Based on the memoir by Garrard Conley, Joel Edgerton’s Boy Erased is another powerful milestone for the LGBTQ community as it touches on not only internal conflict, but the awful process known as conversion therapy that many are still subject to.
The film follows the renamed Jared (Lucas Hedges) as he struggles to understand his sexual identity and is disapproved of by his father (Russell Crowe), a prominent Arkansas Baptist preacher, and his mother (Nicole Kidman) after coming out as gay. In order to “change” him, his father sends him to a centre for conversion therapy, an abusive process that attempts to make homosexual people straight. However, Jared is strong in his beliefs and resolve, resulting in clashes with the therapy leader (Edgerton), his father and himself.
Jared’s journey is an emotional trip as he struggles to deal with both his personal identity and the abuse he receives from Victor Sykes (Edgerton). If there needed to be any more evidence on how terrible conversion therapy is (despite being debunked for years), Boy Erased wholeheartedly conveys it. Seeing Jared and the other members of the therapy group going through “man-training” and being beaten with a bible is incredibly disturbing and showcases how wrong these therapies are. It is only more disturbing knowing that this therapy still exists, as shown in some post-credit statistics, in over two-thirds of the U.S. and Boy Erased should definitely spark thoughts in viewers as to why this is still the case.
Unsurprisingly most of Boy Erased’s emotion is found in Lucas Hedges’ performance, which is undoubtedly award-worthy. Hedges really makes you feel Jared’s struggle, seeing him build up his strength to defy Sykes and stick to his beliefs. Constant flashbacks to Jared’s life before therapy add some great context to him as a character, even if these flashbacks create some odd transitions. Nicole Kidman’s role as his conflicted mother also has a great arc, from being silent and obedient to sharing Jared’s belief to stand up for what he thinks is right is heartwarming and makes the story that much more significant.
Edgerton puts in an excellent performance that also could be deemed award-worthy, bringing a strange sense of charm to Sykes before the audience come to undoubtedly despise him. After his emotional abuse of centre attendees, he is seen much more like a man working alongside the Devil than any sort of God. It also has to be said that there is a surprisingly good performance from Flea (Red Hot Chili Peppers) as his character Brandon, is both suitably intimidating and evil.

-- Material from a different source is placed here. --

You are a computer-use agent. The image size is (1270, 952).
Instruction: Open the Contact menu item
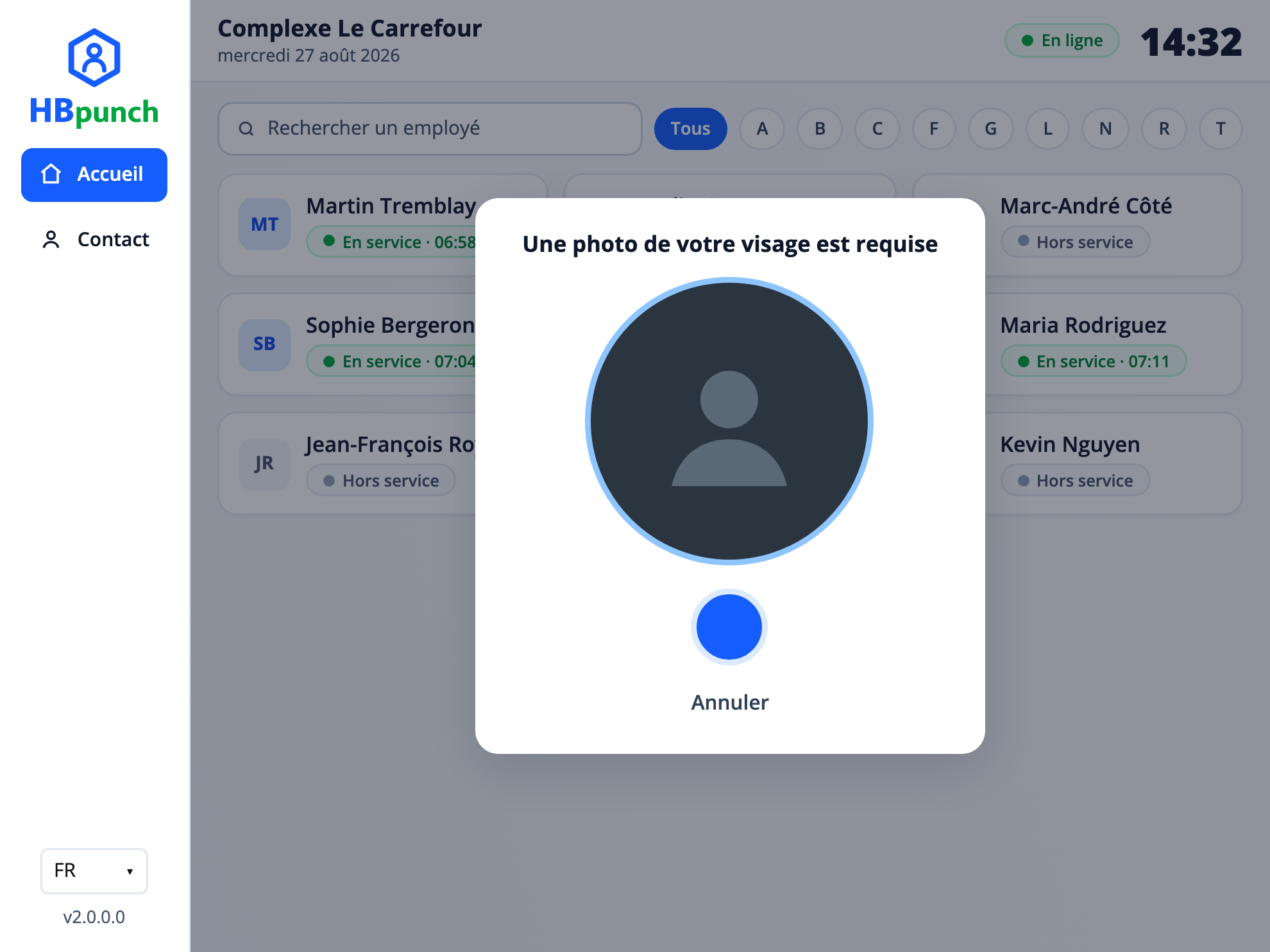point(94,239)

The film even finds time to make the audience laugh and ultimately leaves them with much more of a hopeful message than a depressing one. Edgerton has written some excellent dialogue and has done a great job putting a story like this together. Even though he, himself, isn’t a part of the LGBTQ community, that doesn’t take away from his accurate portrayal of Jared’s journey, resulting in an attempt that anyone can appreciate, regardless of ties to the community or not.